Leute. Eine Hochzeit ganz nach den Gebräuchen der Ainu

Von TANAKA YôICHI

• Frau Mina Sakai (22 Jahre) berichtet:

Tôkyô. Mitten im jungen Grün der Tama-Hügelkette sitzen zwei Personen in Ainu-Kleidung vor einem Feuer. Es gehört auch zu den Hochzeitsbräuchen, frischen ungeklärten Sake in Anwesenheit der Göttern zu genießen und eine voll gehäufte Schale Reis zu essen.

Um den Mund der Braut ist der sinuye zu sehen, das Zeichen der erwachsenen Frau. Nach einem Brauch, der von der Meiji-Regierung verboten wurde, war der sinuye ursprünglich eine Tätowierung. [1] Hier hat man statt dessen schwarzen Lippenstift benutzt.

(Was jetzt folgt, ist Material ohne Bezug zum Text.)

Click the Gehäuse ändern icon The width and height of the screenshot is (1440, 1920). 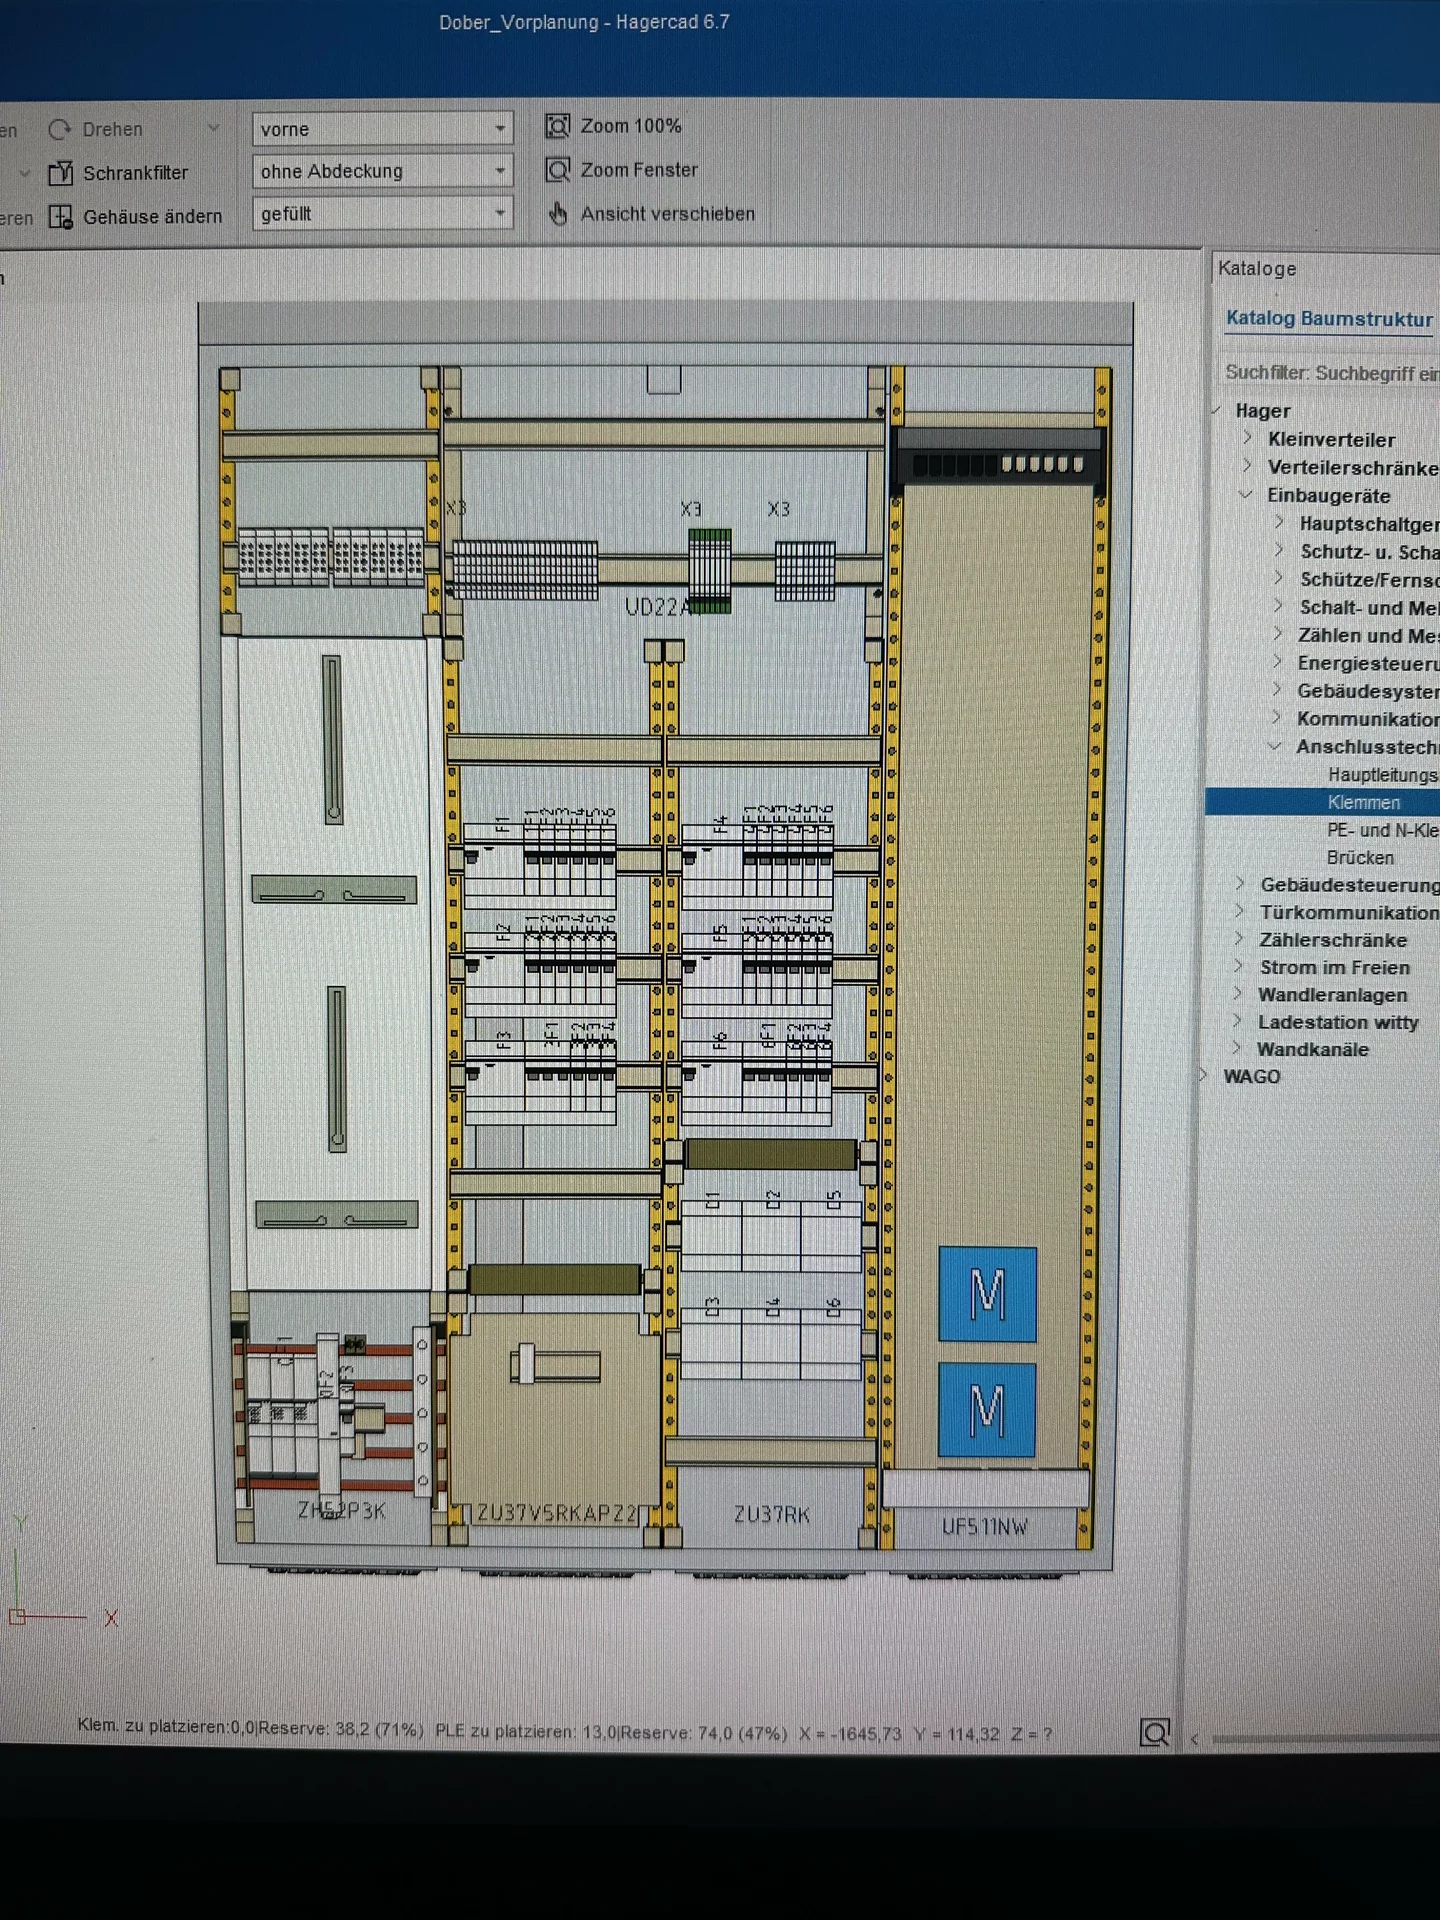pyautogui.click(x=61, y=217)
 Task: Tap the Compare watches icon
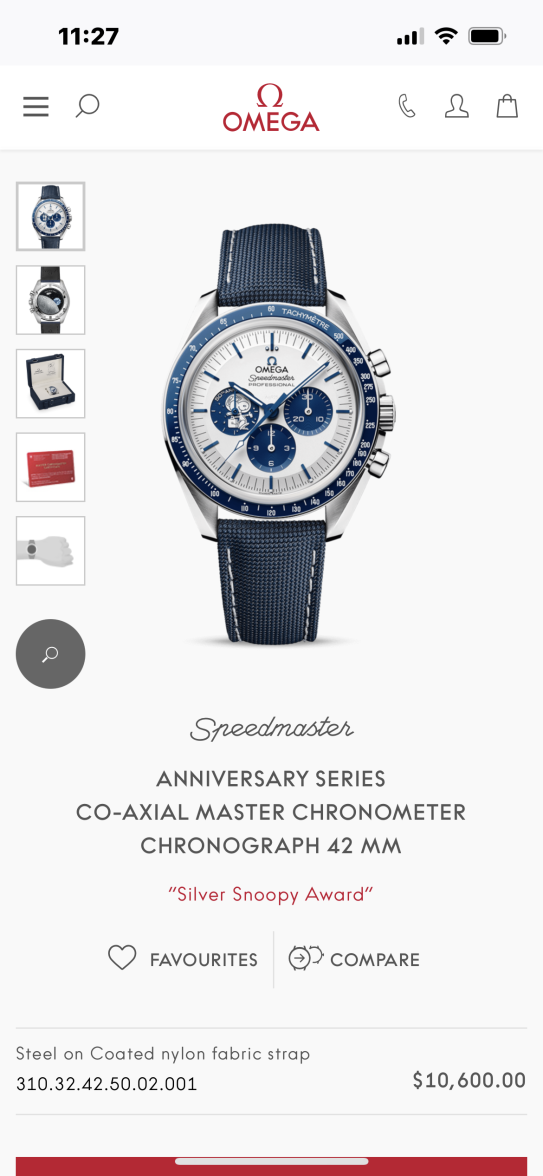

[Illustration, nicht aufgenommen]

Ich bin als älteste Tochter eines Ainu und einer Japanerin auf Hokkaidô in Obihiro aufgewachsen. Ich kann mich nicht erinnern, unter offener Diskriminierung gelitten zu haben, aber in der Schule habe ich mit der Enthüllung meiner Herkunft gezögert.

Die entscheidende Wende während der Oberschulzeit kam, als ich an einem Austausch mit kanadischen Ureinwohnern teilnahm. Ich bekam einen Schock bei ihrem Anblick, sie waren sich ihrer Herkunft sehr genau bewußt und hatten den Namen ihres Stammes auf den Arm tätowiert.

Den Wunsch, irgendwann auch so selbstbewußt zu sein, habe ich durch den Ansporn meines Bräutigams Ronny verwirklicht, er ist Amerikaner, und wir haben uns vor zwei Jahren kennengelernt. Seine Mutter gehört der chinesischen Minderheit in Japan an, darum ist auch er empfänglich für Mißstände in der Gesellschaft. „Man sollte seine eigenen Gefühle so zeigen, wie sie sind. Wir werden die engen Wertvorstellungen auf der Welt durch unsere Kraft erweitern.“ Mit diesen Worten hat er mir den Rücken gestärkt.

Während meiner Zeit an der Universität begegnete ich Frauen, die als ‚Trostfrauen‘ [2] der alten japanischen Armee mißbraucht wurden. „Ich bin einerseits eine unterdrückte Ainu, andererseits bin ich aber auch den Japanern zugehörig, die diese Frauen auch heute noch quälen.“ So bin ich Vertreterin der in Tôkyô stattfindenden Zeugenaussagentreffen geworden.

Für die Hochzeit ist ein alter Freund meines verstorbenen Vaters aus Sapporo herbeigeeilt, um das Amt des Priesters [3] zu übernehmen. Aber ich habe fast gar nichts von der Ansprache der Zeremonie verstanden. Dieses Frühjahr habe ich die Universität abgeschlossen und angefangen die Sprache der Ainu zu lernen.

30.04.2005, S. 2 (Merle Walter, Freie Universität Berlin)


Anmerkungen

1
Man begann traditionell Mädchen im Alter zwischen 13-14 Jahren an Händen, Armen und im Gesicht zu tätowieren. Die letzte Tätowierung war die um den Mund herum im Alter von 15-16 Jahren. Mit der Vollendung dieser Tätowierung galten junge Frauen als heiratsfähig. Ohne Tätowierungen zu heiraten galt als eine der größten Sünden, und es wurde geglaubt, daß man dann nach dem Tod direkt in die Hölle kommen würde.
2
Als „Trostfrauen“ werden die Frauen bezeichnet, die als Zwangsprostituierte von der japanischen Armee während des Krieges mißbraucht wurden.
3
Die religiösen Bräuche der Ainu sind denen des japanischen Shintôismus sehr ähnlich.